▶ Podane informacje
========
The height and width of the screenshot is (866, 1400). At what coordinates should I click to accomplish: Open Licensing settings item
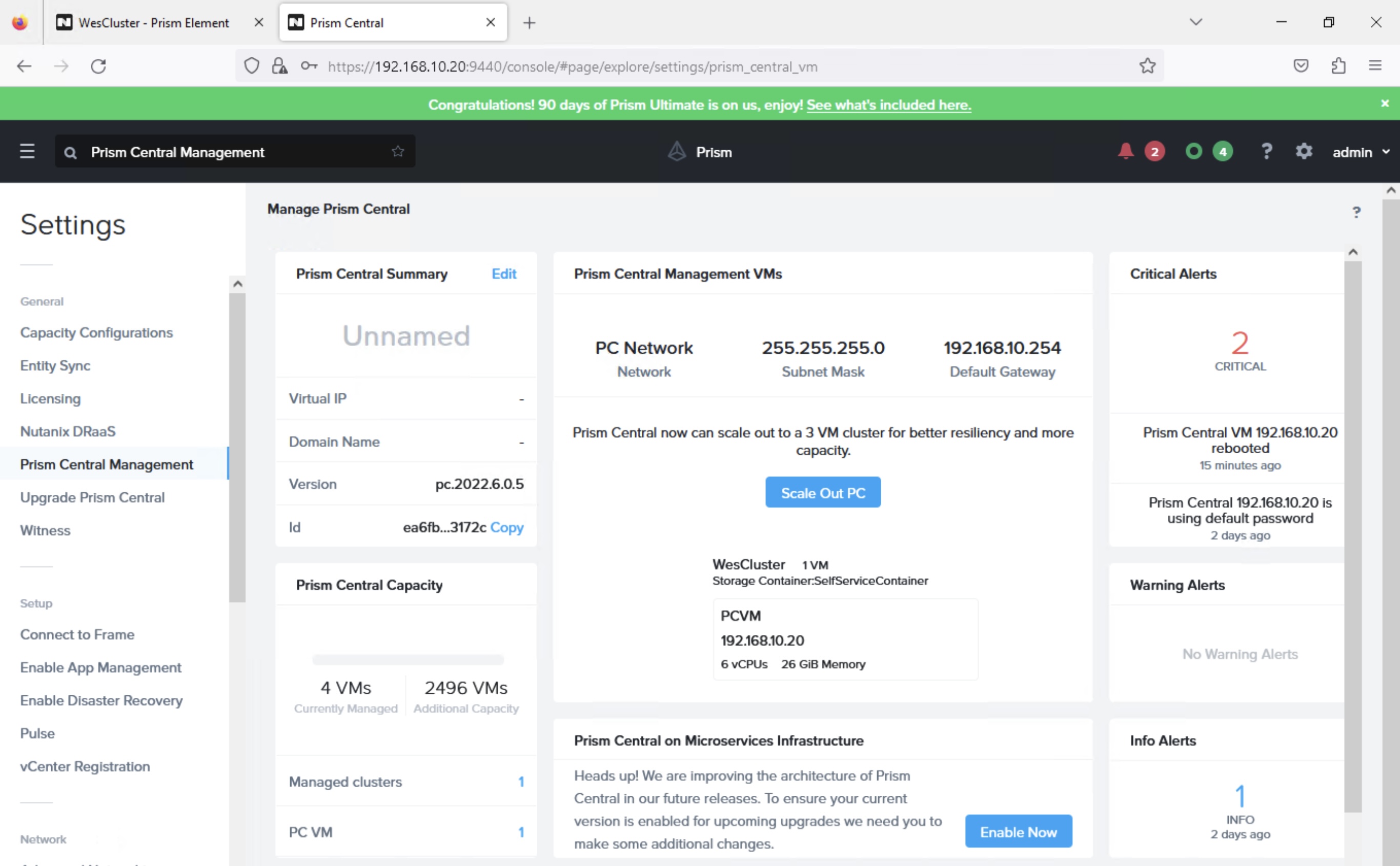[50, 398]
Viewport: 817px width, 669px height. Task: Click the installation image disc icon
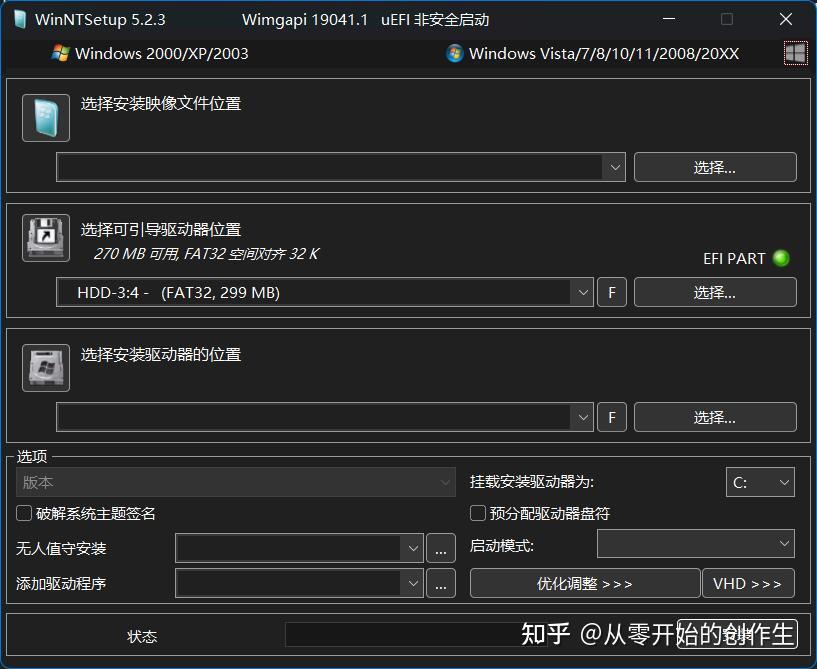[x=45, y=117]
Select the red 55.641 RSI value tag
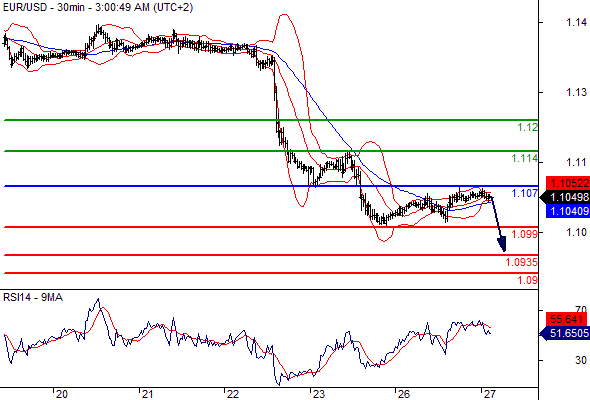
========
▶ Cel zadania
Proszę powielić dokładnie fragment wierszy powyżej, który zaczyna się od wiersza zawierającego „Viewport: 817px width, 669px” i kończy na ostatnim wierszu, łącznie z oboma tymi wierszami. Obrazy pomiń w odpowiedzi.

▶ W odpowiedzi
Viewport: 817px width, 669px height. Task: Click the installation image disc icon
[x=45, y=117]
Select the red 55.641 RSI value tag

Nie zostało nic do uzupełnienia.